Jest grupa polityków, dziennikarzy oraz intelektualistów, która mnie szczególnie irytuje. Nazywam ich złośliwie „lewicowymi przyjaciółmi neoliberalizmu”. To ludzie, którzy na pozór wygłaszają poglądy lewicowe, ale tak naprawdę wspierają współczesny, nieuregulowany i nierównościowy kapitalizm. Po raz pierwszy zwróciłem uwagę na to zjawisko, gdy parę lat temu przeczytałem kilka wywiadów z Magdaleną Środą. Z jednej strony składała ona deklaracje, że neoliberalizm jest – jakże by inaczej –  zły, Balcerowicz musi odejść, trzeba walczyć z nierównościami itd. Z drugiej twierdziła, że związki zawodowe i praca na etat to rzeczy, które nie pasują do współczesnego świata. W jednym zdaniu sugerowała, że potrzeba nam lewicy w stylu skandynawskim, w innym twierdziła, że gdy styka się z partią Razem, to przypominają się jej czasy komunizmu.

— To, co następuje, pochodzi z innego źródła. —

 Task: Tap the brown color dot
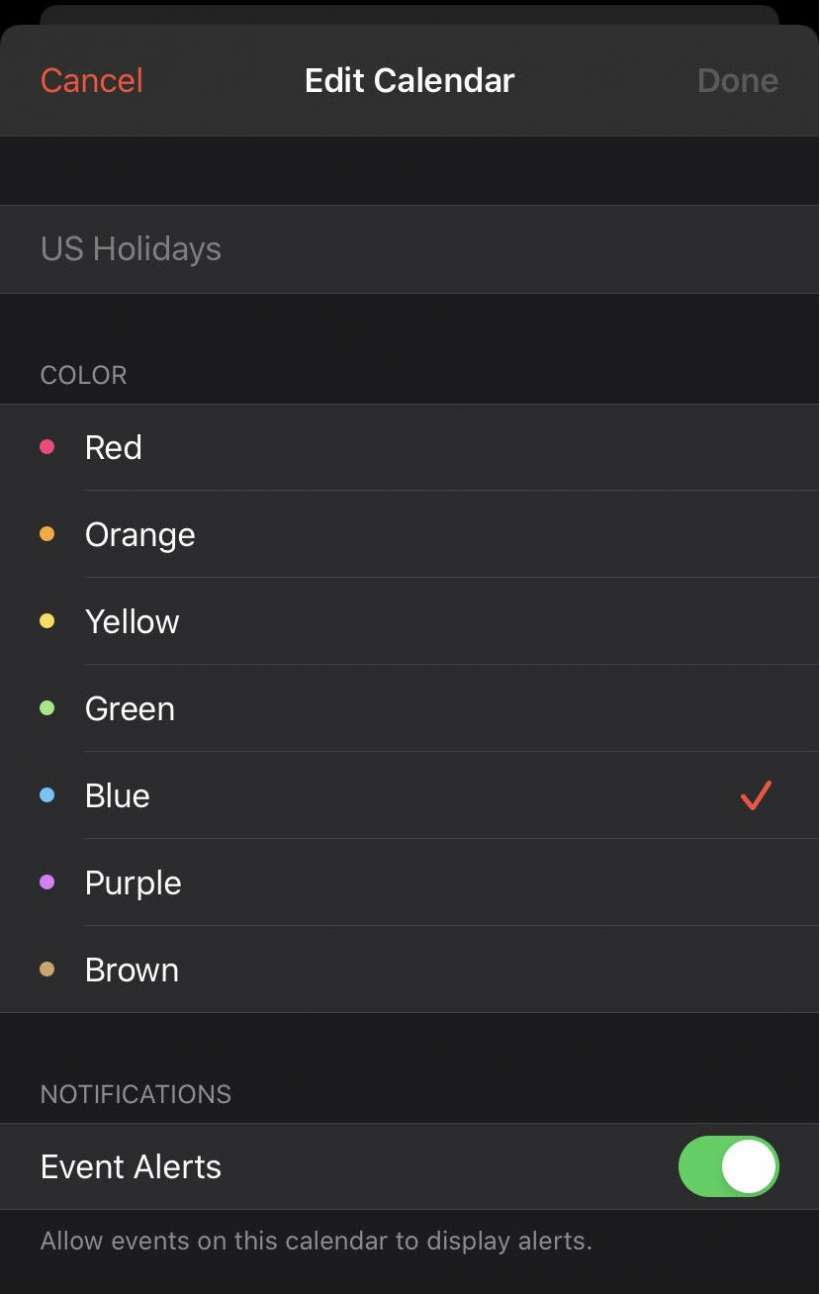47,969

Środa z pewnością nie jest ani jedyną, ani najgorszą przedstawicielką tej postawy. Gwoli sprawiedliwości, trzeba powiedzieć, że polska filozofka przedstawia samą siebie jako liberałkę, więc jest pod tym względem fair. Gorzej, że najzwyczajniej w świecie wprowadza w błąd, kiedy mówi, że neoliberalizm jest zły. Sugeruje, że jest krytyczką neoliberalnych rozwiązań, a tak naprawdę odrzuca realne pomysły ich zastąpienia i utrwala szkodliwe przesądy, na przykład te dotyczące związków zawodowych. Prowadzi to do niebezpiecznego zjawiska, gdy neoliberalizm i jego symbole, takie jak Balcerowicz, wydają się z jednej strony kwestią przeszłości  („Bo nikt już nie traktuje ich poważnie”), a z drugiej trwają niewzruszenie na swoich miejscach (bo wciąż powtarzane są neoliberalne dogmaty).

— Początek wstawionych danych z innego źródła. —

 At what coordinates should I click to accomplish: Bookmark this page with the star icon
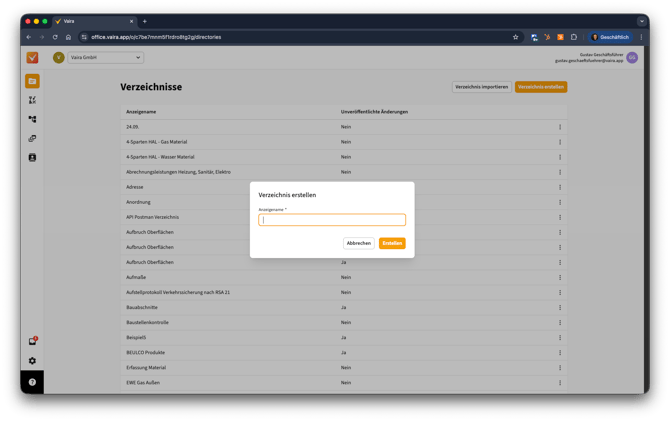515,37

Dokładnie ten sam problem jest z Robertem Biedroniem i jego zaproszeniem dla Leszka Balcerowicza, aby ten przyjrzał się finansom Słupska. Pamiętajmy, że to nie jest skorzystanie z usług takiego sobie zwykłego ekonomisty. Trudno nawet nazwać Balcerowicza typowym reprezentantem ekonomii neoliberalnej. Guru polskiej ekonomii nie ogranicza się do wolnorynkowego dogmatyzmu. Robi też wiele, aby wyrzucić myśl lewicową poza nawias dyskusji publicznej. Porównuje przedstawicieli lewicy do „ludzi o sowieckiej mentalności”, faszystów, bolszewików czy też Lenina. Innymi słowy, stara się wytworzyć w społeczeństwie skojarzenie, że lewica równa się totalitaryzm. Biedroń zapraszając go do Słupska, chcąc nie chcąc, przyczynia się do normalizowania takich postaw.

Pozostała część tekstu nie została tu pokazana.